Cenâb-ı Hakk rûhu, bedeni idâre etmesi ve koruması için vazîfelendirmişdir. Ancak rûh ulvî olduğu için süflî âlem ona dar gelir, kendisini hapsedilmiş hisseder. Gün boyu bedenin süflî işleri ile uğraşmak rûha ağırlık verir. Akşam olup da beden uykuya daldığında rûh, muvakkaten de olsa serbest kalır ve kendi âlemine gider. En azından uyku müddetince bedenin hizmetkârı olmakdan kurtulur. Bu da ona bir ferahlık ve rahatlık verir. Uyku esnâsında rûh âlem-i ervâh ile mülâkât edip bazı sırlara da vâkıf olavilir ki buna rü'yâ denir.

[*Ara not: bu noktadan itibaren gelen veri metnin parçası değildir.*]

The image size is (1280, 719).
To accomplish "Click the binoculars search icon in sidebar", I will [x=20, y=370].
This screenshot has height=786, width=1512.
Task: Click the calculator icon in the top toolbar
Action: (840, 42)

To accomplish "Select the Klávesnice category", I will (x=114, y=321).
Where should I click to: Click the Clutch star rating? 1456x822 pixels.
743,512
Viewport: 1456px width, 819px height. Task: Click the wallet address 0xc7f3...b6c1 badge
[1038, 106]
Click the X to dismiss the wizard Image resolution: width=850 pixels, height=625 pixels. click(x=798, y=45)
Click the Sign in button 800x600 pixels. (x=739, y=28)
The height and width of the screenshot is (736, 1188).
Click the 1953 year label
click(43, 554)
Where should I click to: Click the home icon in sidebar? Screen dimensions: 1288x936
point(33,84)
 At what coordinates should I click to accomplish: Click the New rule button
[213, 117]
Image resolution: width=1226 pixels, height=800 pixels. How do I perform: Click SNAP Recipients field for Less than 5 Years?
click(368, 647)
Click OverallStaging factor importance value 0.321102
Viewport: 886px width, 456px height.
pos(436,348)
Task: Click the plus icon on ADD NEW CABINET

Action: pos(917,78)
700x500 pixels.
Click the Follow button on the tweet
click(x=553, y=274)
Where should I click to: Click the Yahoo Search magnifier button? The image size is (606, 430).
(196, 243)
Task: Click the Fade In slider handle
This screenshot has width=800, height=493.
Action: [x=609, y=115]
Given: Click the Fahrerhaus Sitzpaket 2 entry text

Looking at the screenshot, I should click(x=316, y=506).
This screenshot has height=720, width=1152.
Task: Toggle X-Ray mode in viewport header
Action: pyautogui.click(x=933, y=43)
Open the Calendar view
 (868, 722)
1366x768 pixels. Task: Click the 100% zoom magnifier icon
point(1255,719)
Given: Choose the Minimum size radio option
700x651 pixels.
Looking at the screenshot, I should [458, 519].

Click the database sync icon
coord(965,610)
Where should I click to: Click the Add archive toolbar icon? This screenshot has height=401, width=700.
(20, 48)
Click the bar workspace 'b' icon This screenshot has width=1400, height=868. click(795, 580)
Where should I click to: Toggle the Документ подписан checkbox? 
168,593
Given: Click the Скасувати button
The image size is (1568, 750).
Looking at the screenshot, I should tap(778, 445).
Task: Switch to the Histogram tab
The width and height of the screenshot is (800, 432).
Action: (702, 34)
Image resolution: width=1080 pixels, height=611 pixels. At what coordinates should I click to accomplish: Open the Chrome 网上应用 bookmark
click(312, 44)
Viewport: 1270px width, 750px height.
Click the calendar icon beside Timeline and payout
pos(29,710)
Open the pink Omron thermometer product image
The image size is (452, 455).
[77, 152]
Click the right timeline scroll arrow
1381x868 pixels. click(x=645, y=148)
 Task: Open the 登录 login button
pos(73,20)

Uykunun bir hikmeti de rûhun serbest kalarak vatanına doğru seyretmesi ve insana vatan-ı aslîsinin bu dünyâ olmadığını, asıl vatanının başka bir diyâr olduğunu anlatması ve bu fânî dünyâya meyletmemesi gerektiğini hatırlatmasıdır. Bunu bilen kişi mücâhede ederek o yüce âleme daha bu dünyâda iken erişmeye gayret eder.

Uyuyanlar da iki kısımıdır. Bir kısmı kalbi gafletde olanlardır ki bunlar hep nefsiyle meşgûl olan ve süflî kısımları olan bedenlerine hizmet edenlerdir. Bunlar uyuduklarında âlem-i berzahda haps olur ve karışık rüyâlar görürler. Gördükleri, bir takım hayallerden, nefslerinin arzularından ve endîşelerinden ibâretdir. Bir de kalbi uyanık olanlar vardır ki bunlar âlem-i berzahdan geçip, melekût âlemine seyrân ederler ve gördükleri rüyâlar da buna göre olur.